Troppo facile, rifugiarsi nei ricordi. Troppo scontata, la voglia di cambiar tutto. Troppo forte, a prescindere, la delusione da tifoso. E allora, per andare avanti, l’unica cosa a contare non è più la vittoria: ma l’equilibrio. Ne ha sempre avuto tanto, almeno tra i pali, Stefano Tacconi: critiche e tentativi avversari, tutti respinti. Sabato era allo Stadium, ha visto la sua Juventus crollare sotto i colpi del Como. La prima reazione? «No, non tutto il male vien per nuocere». Stefano Tacconi, cos’ha pensato quando ha visto la Juventus sabato pomeriggio? «*Ero allo Stadium, purtroppo. Cosa devo pensare? Se dovesse accadere quello che può accadere...». Cioè, se la Juve non dovesse qualificarsi in Champions? «Esatto, sarei anche contento. A quel punto il club potrebbe cacciarne via talmente tanti dalla squadra, che si libererebbe un po’ di spazio per calciatori di livello. Il tema vero però è un altro: chi li vuole questi?*».

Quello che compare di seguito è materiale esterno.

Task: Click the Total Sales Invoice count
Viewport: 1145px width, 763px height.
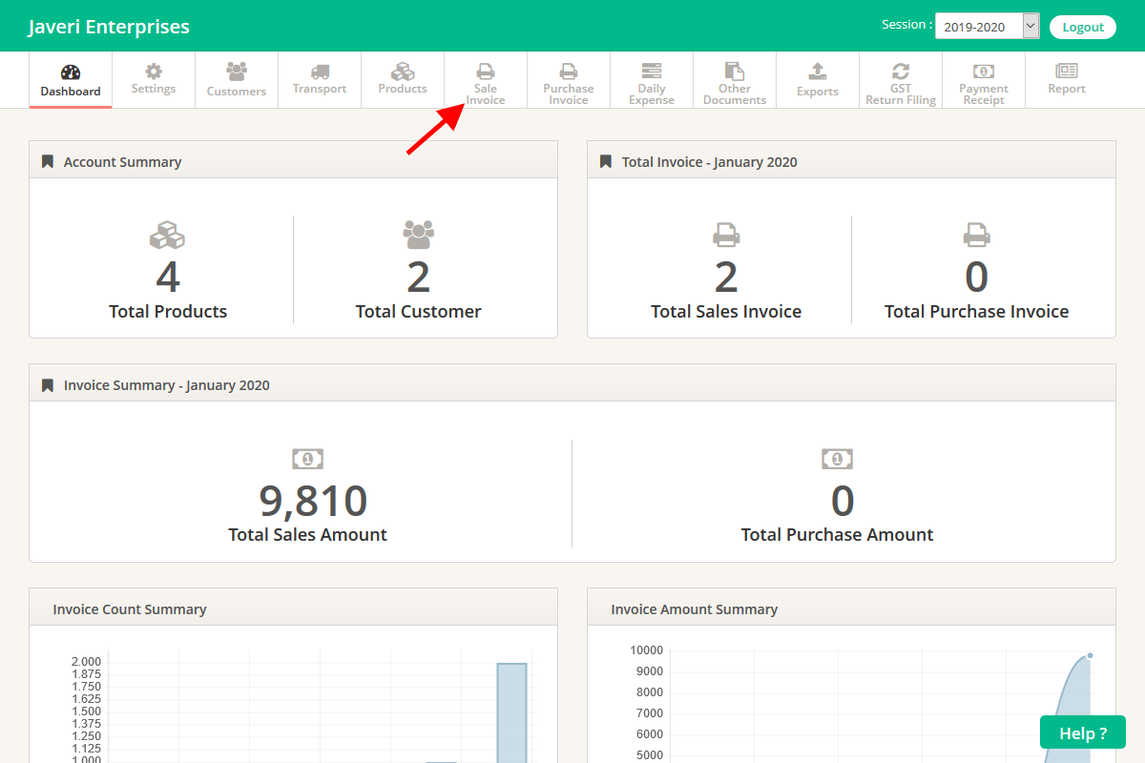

"Di Gregorio? Mi sembra in uno stato di coma"
Vede in salita la corsa al quarto posto? «Sì, la vedo molto in salita. Ma c’è da cambiare un po’ tutto. E dopo un fallimento sarebbe anche giusto: sarei contento di non vedere più alcune delle facce che vedo in campo». E Di Gregorio? «Mi sembra in uno stato di coma. Purtroppo non è neanche colpa sua tutto quello che sta accadendo, però prendere gol a ogni tiro per un portiere è fonte di pensieri». Il contesto non lo sta aiutando. «Guardi quando c’è Bremer: è fondamentale. Ma ha avuto diversi infortuni in questa stagione, sta provando a recuperare e non è stato sempre semplice». Per il futuro prevede un cambio tra i pali? «Questo non lo so. Spetta a Spalletti decidere, lui ha la possibilità e l’opportunità di cambiare le cose. Ma oggi come oggi, DiGre è in uno stato confusionale come tutti gli altri». Spalletti lo confermerà: è la scelta giusta? «Se non vuoi rovinarlo del tutto, devi dargli un’altra possibilità. Prima o poi farà qualcosa di buono». Ma il mister ha perso qualcosa per la strada? «Io vedo ugualmente una squadra senza personalità, senza carattere. Per un allenatore che gestisce più di 20 giocatori, non è facile. Il suo compito è entrare nella testa dei calciatori ma serve tempo. Qualcosa di positivo però può tornare, speriamo solo si faccia in fretta».